When a dirent is removed or changed due to a remove or rename, we
correctly made the write of the inode that decremented the link count
depend on the write of the buf containing the change to the dirent.
However, we did not prevent the end-of-life truncate from running under
the vput / vinactive following the remove or rename. Therefore it used
to happen that we would do the end-of-life truncate, including the inode
write with a size of 0 (but still with the old link count) before the
dirent write. If we then crashed before the dirent write, we would
recover with a state where the file was still linked, but had been
truncated to zero. The resulting state could be considered corruption.
An example where upon reboot /tmp/foo is linked but has size zero:
dd if=/usr/share/dict/words of=/tmp/foo bs=8k count=1
fsync /tmp/foo /tmp
sync
rm -f /tmp/foo
sleep 10
reboot -nq # or panic, reset, etc
The same problem happens with rename, where the consequence is worse.

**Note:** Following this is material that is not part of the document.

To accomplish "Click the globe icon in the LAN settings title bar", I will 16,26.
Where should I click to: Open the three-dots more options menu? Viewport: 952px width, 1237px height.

mv -f /etc/foo.tmp /etc/foo can result in /etc/foo being truncated to
zero upon crash recovery.
Now, delay the end-of-life truncate by taking an extra vref in the
softdep code when a directory removal is set up, and only releasing it
after the directory page is written.
---
I'm not at all sure that this is the best way to enforce such a
dependency. However, it is simple and seems to work.